> **Data**

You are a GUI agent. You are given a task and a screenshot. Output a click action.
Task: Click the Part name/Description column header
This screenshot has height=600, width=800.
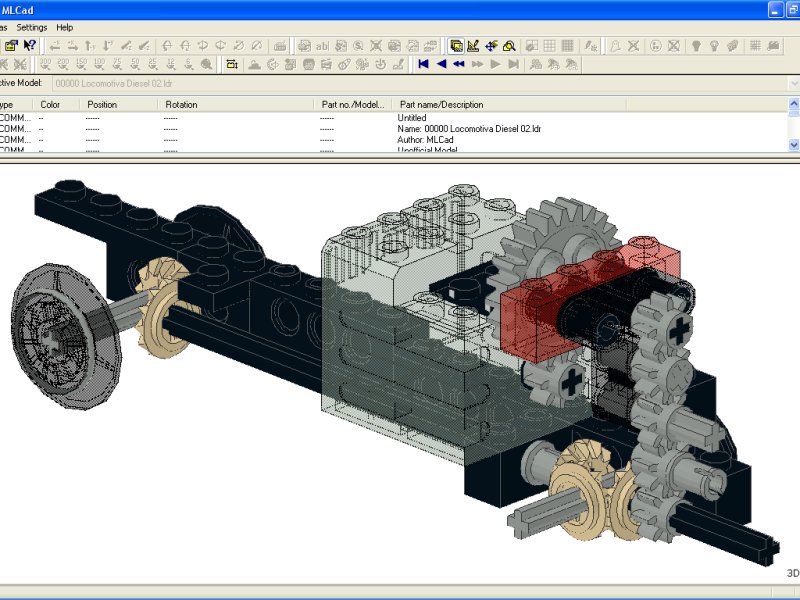tap(441, 104)
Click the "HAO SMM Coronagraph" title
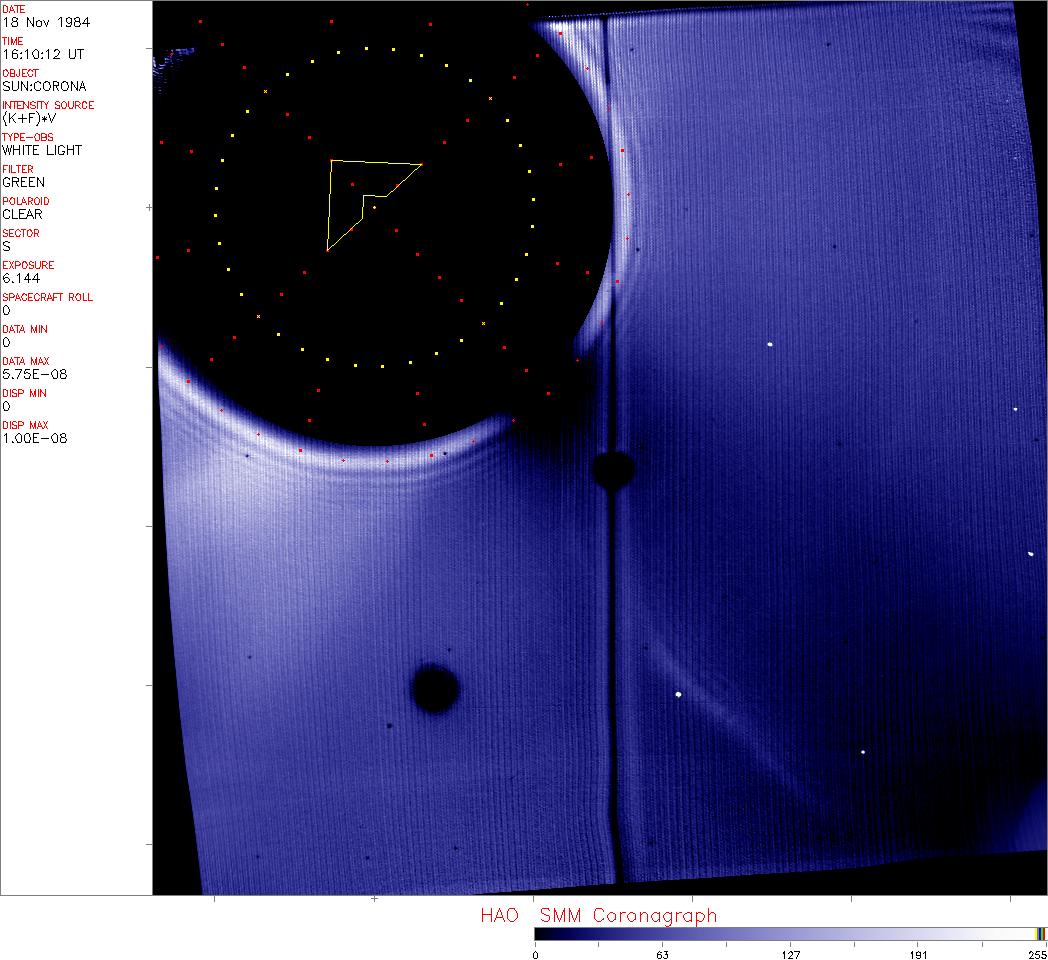Image resolution: width=1048 pixels, height=960 pixels. pyautogui.click(x=598, y=916)
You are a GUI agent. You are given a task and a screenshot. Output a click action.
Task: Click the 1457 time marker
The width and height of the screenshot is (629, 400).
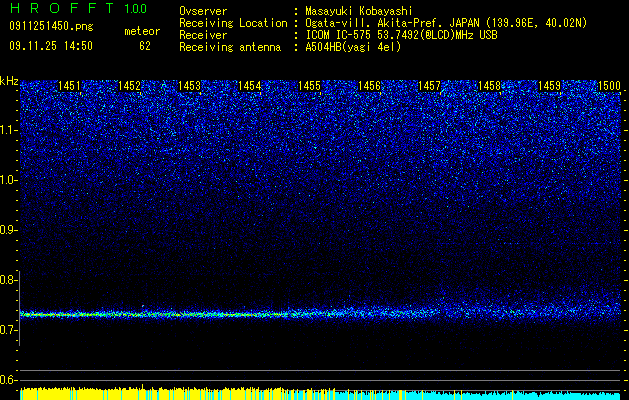[x=429, y=86]
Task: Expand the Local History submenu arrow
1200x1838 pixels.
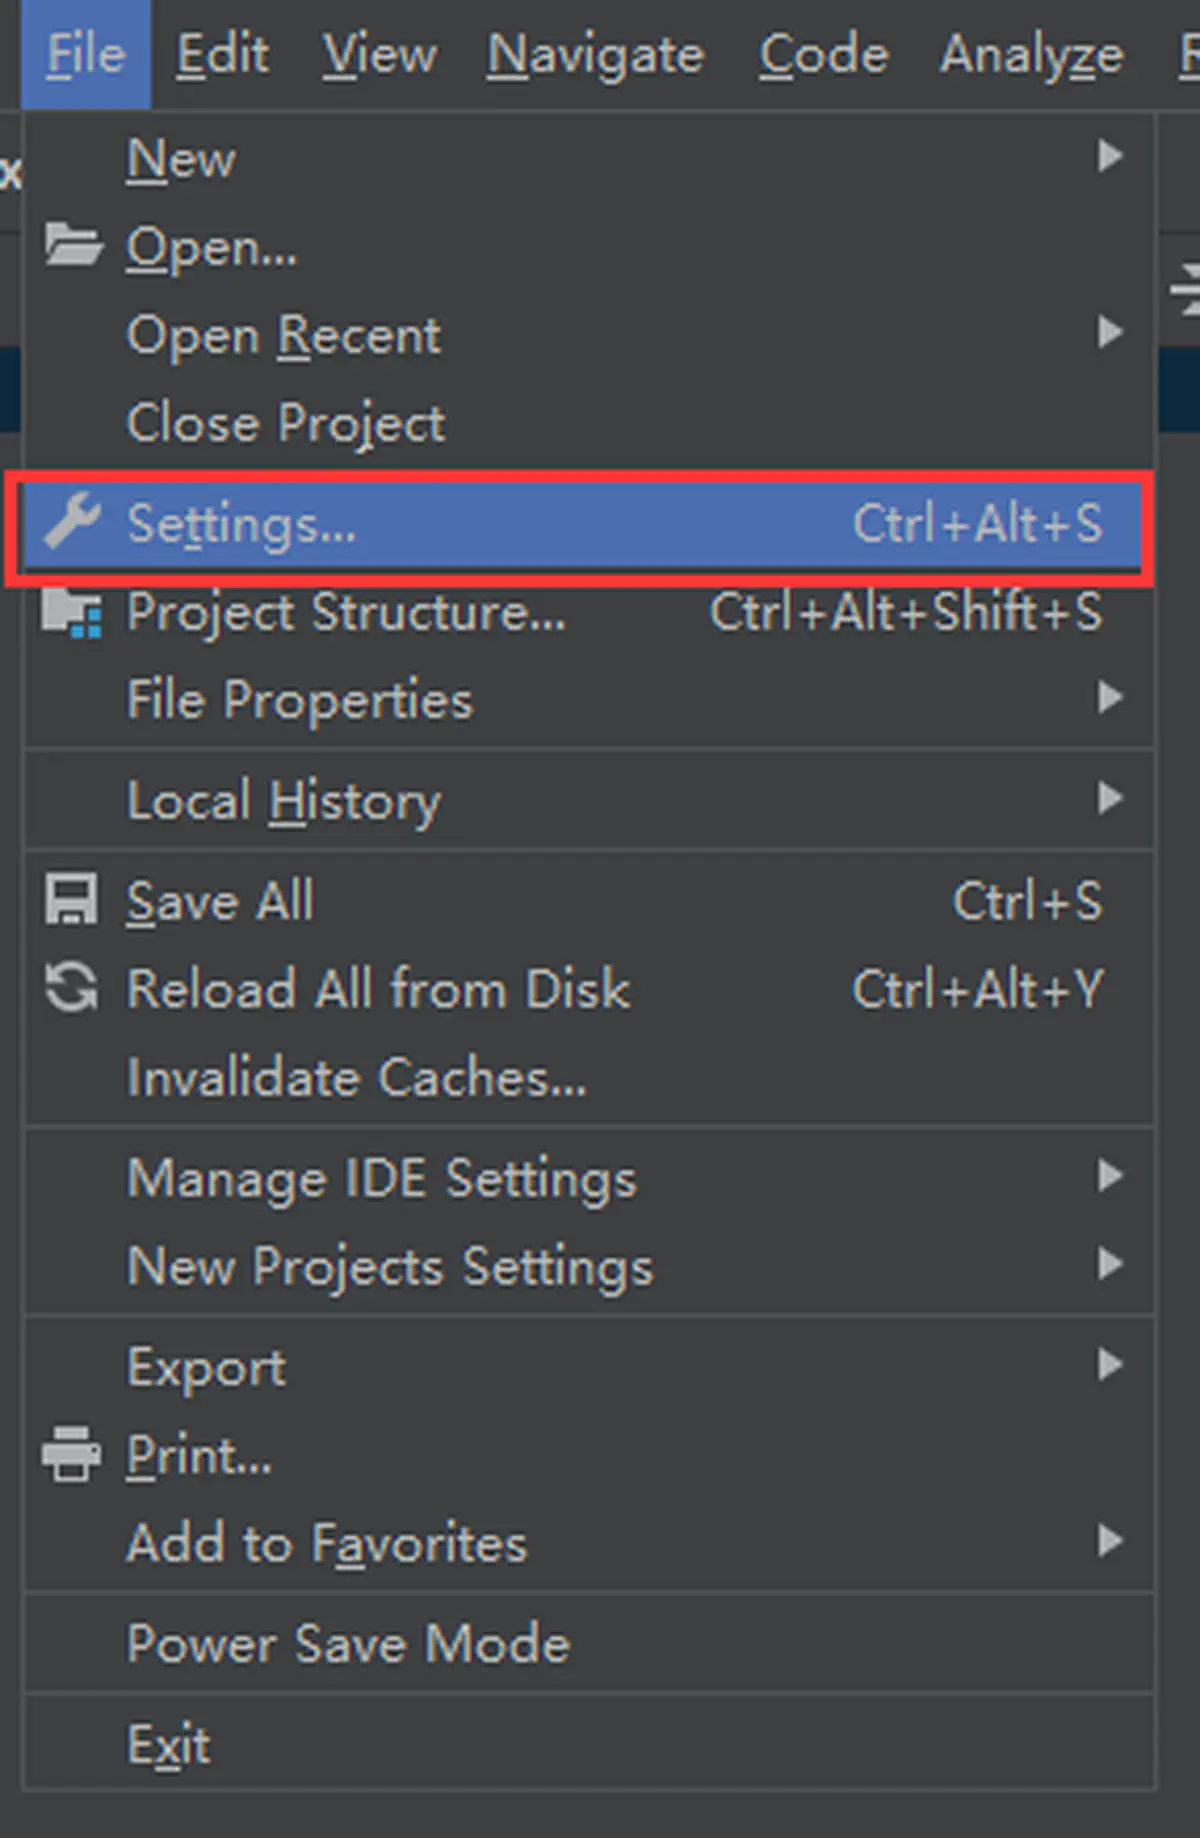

> **Required action**
Would you write out all of the data exactly as it stands, without the pictures?

> **Your solution**
You are a GUI agent. You are given a task and a screenshot. Output a click action.
Task: Click the Part name/Description column header
This screenshot has height=600, width=800.
tap(441, 104)
Click the "HAO SMM Coronagraph" title
Image resolution: width=1048 pixels, height=960 pixels. pyautogui.click(x=598, y=916)
You are a GUI agent. You are given a task and a screenshot. Output a click action.
Task: Click the 1457 time marker
The width and height of the screenshot is (629, 400).
[x=429, y=86]
Task: Expand the Local History submenu arrow
1200x1838 pixels.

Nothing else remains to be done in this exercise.